An addition was made to the top-level graph for the included components (framework classes), to allow different framework classes for different ‘Generation target platforms’.

Models

No changes were required to the models to support MIDP. To support the improved alarm handling, we found we had to buffer the clockOffset VariableRef in the Time application, editing the buffered copy and then setting it back into clockOffset when the user exits the edit states. This improves the behavior too: otherwise all alarms would be updated on each Roll up or down of a digit, causing alarms to ring during editing.

Generators

We had made three different implementations of a Java state machine whilst making the original watch, with ideas sketched out for another two. The implementation we went with required the reflection abilities of Java, which unfortunately are not present in MIDP. Hence we moved to a switch case based implementation, using initialized static final variables as labels.

This required an addition to the _Variables generator to generate the new static final variable for each Action and DisplayFn. Similarly, a minor change was made to the _TransitionData generator to generate the variable names rather than a string containing the same text.

The _Actions and _DisplayFn generators were similarly changed to place their body inside a case statement, rather than a similarly named function.

These changes were all largely cosmetic, and only the generation of the initialization values for the static final variables required a little ingenuity, as Java limits these to being integer expressions which do not refer to any other variable – not even another static final. The addition of variables to the generator definition language has since made other, easier, approaches possible.

A larger amount of work was required for the new ‘_create make for MIDP’ generator. MIDP compiles its Java as for other platforms, but it also requires a pre-verify step, and a couple of configuration files naming and providing information about the MIDP suite (Watch family) and the MIDP applications (Watch models) it contains. Normally these configuration files would be written by hand, or filled in to a form, but in principle all the information needed can be obtained from the code (or in this case, the models).

The overly-tight constraints on these configuration files’ formats made generating them with only the MetaEdit+ 3.0 reporting language and DOS batch commands something of a challenge (more recent MetaEdit+ versions make this easy). Having to support several Windows versions, each with different DOS commands and behavior, hardly made the task any easier. In the end it was accomplished with a couple of helper batch files, which generate sequential numbers and report the size of a specified file.

Framework code

The original code was much in need of refactoring, having been the authors’ first Java application, and not really intended to be looked at. First we refactored out the mass of user-interface, control and state machine behavior from the applet into the classes of their own. From this, it was easier to see what had to be done.

The majority of classes were platform independent, requiring only basic Java functionality. The user interface and control APIs are different for MIDP, so a separate WatchCanvas class had to be made for MIDP. Being a second attempt at the same functionality, with more Java experience than before, it was soon noticed that the same solutions could be applied to the WatchCanvas class for applets too. This resulted in smoother updating in the applet, as well as keeping the applet and MIDP versions more visually similar.
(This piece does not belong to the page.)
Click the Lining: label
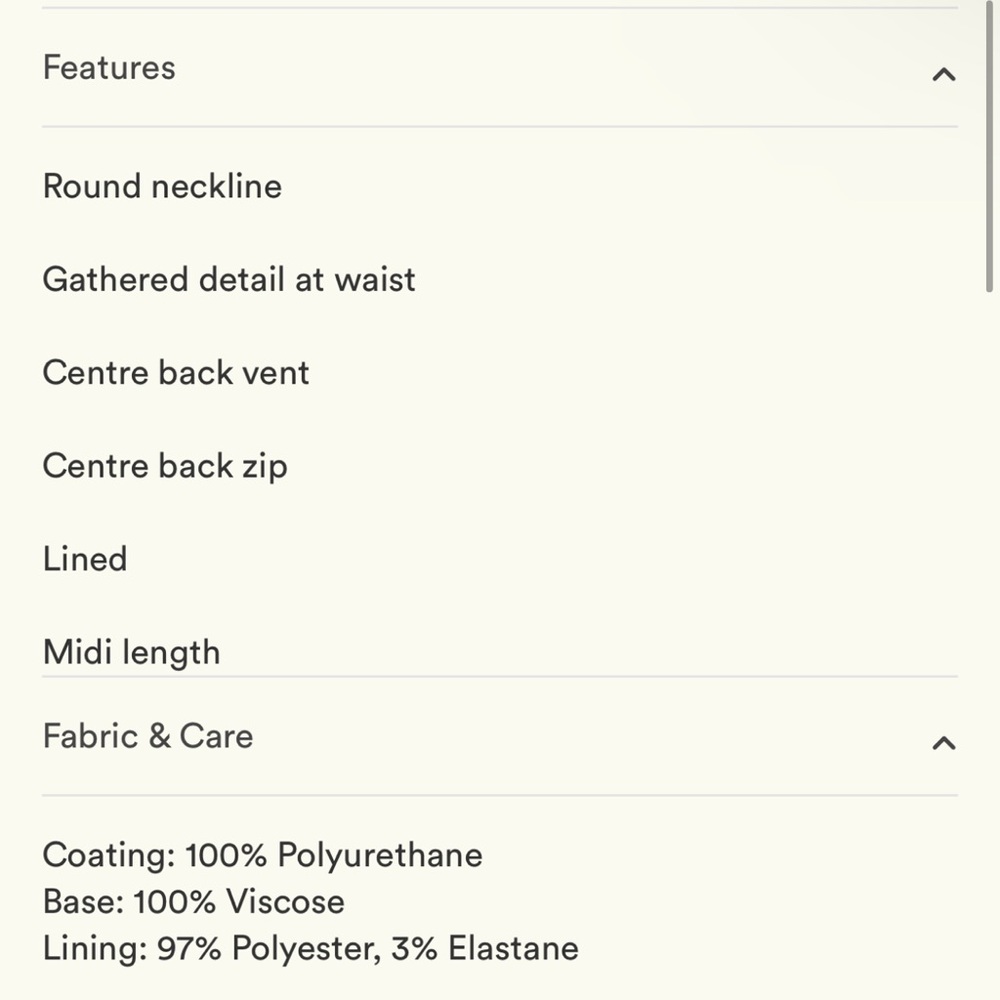Screen dimensions: 1000x1000 point(95,949)
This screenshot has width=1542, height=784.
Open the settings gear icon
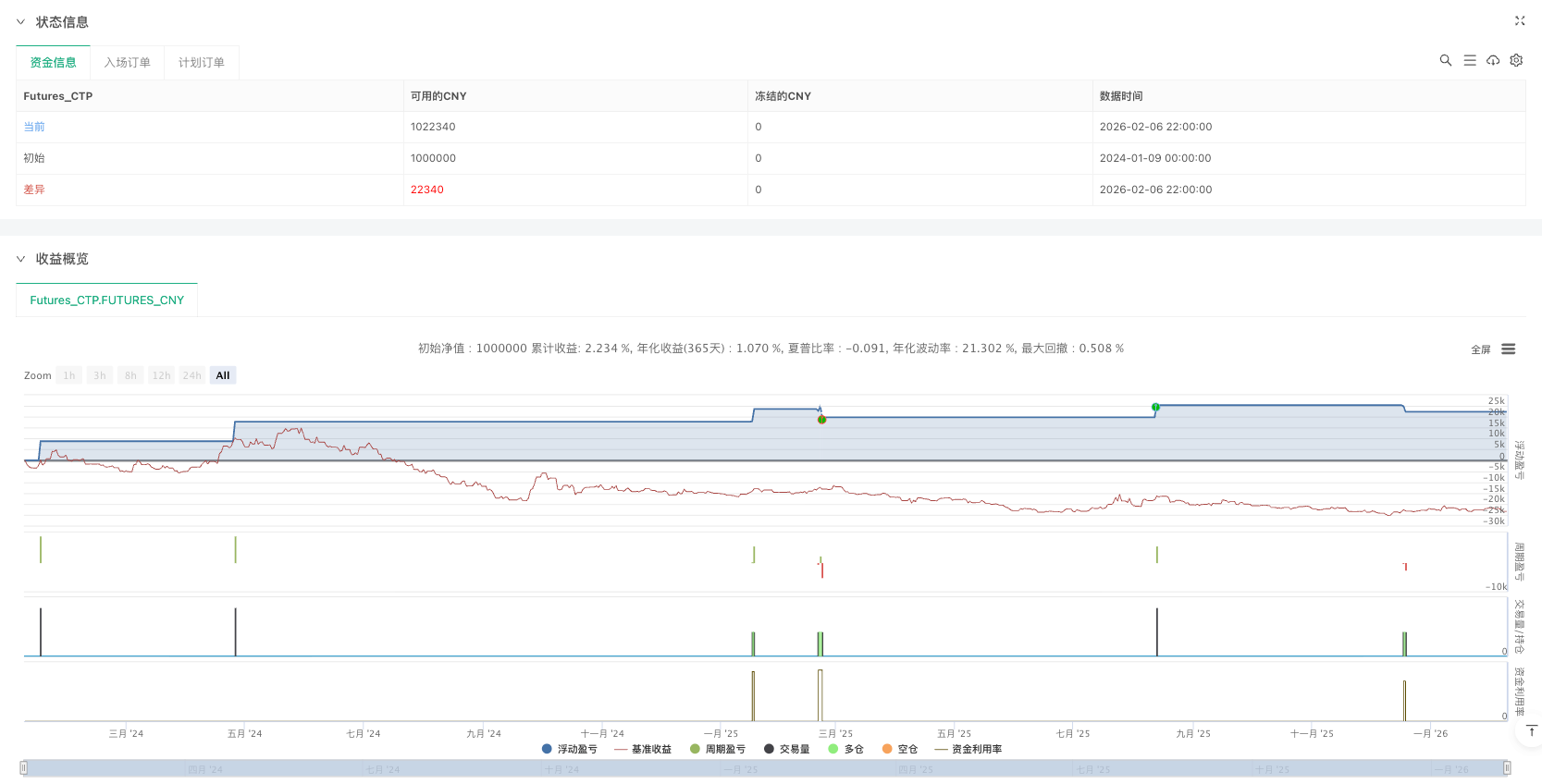click(x=1516, y=60)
As a result, some behavior is still duplicated between the two platforms’ versions of that class, but not enough to merit refactoring it out into its own class.
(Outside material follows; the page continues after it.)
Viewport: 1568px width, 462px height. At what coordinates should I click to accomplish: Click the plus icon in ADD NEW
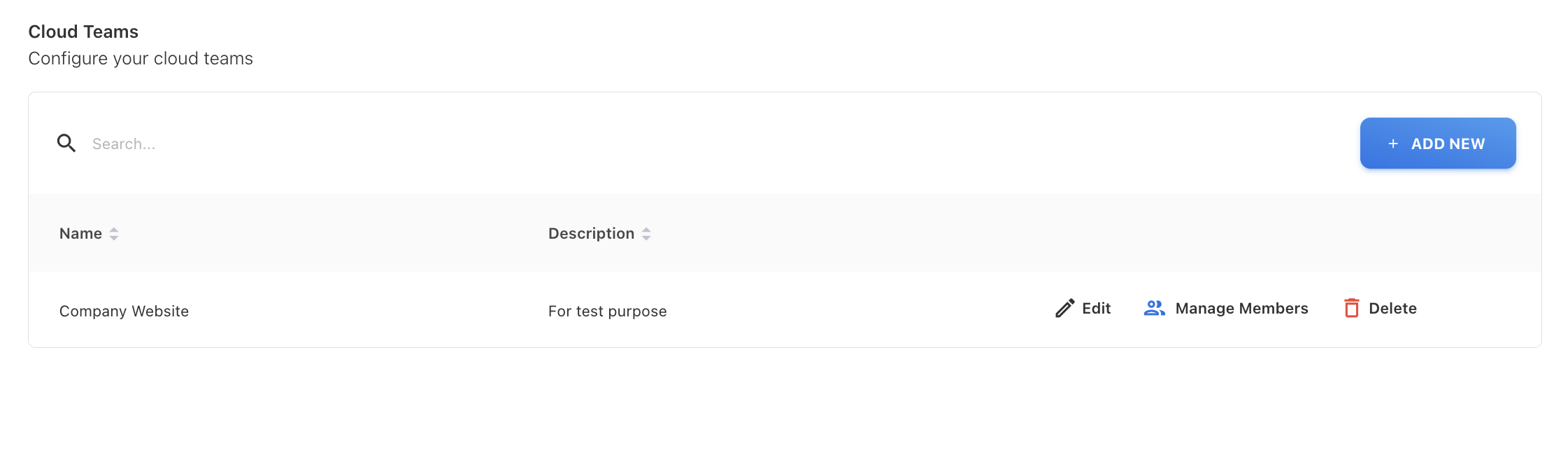click(1392, 144)
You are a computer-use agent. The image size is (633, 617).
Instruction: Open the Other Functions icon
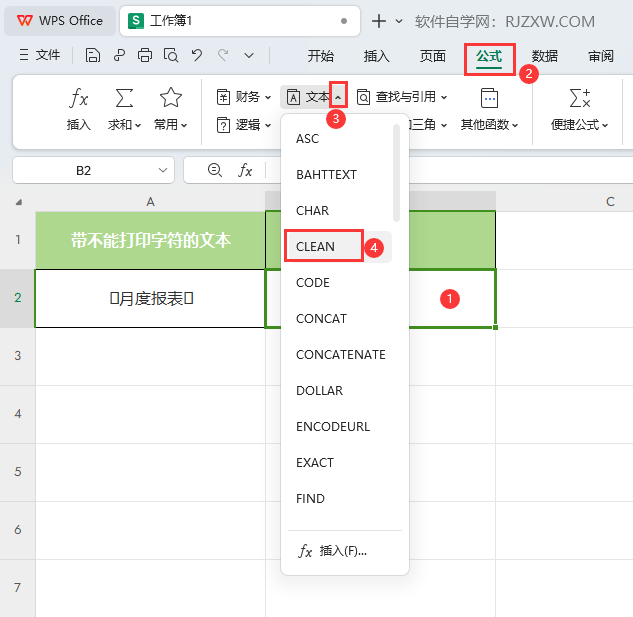click(489, 98)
MIDP does not have the Applet class, so our Applet was replaced with a Midlet, the MIDP equivalent. There appears to be no reason why an Applet should not have been used for MIDP: the same functions are present, just with different names. As our generated applet classes subclass from AbstractWatchApplet, our framework subclass of Applet, they work as subclasses of AbstractWatchApplet just fine, even when it is a subclass of Midlet. Thus, no changes were necessary to the generator that generates the applet/midlet for each WatchApplication.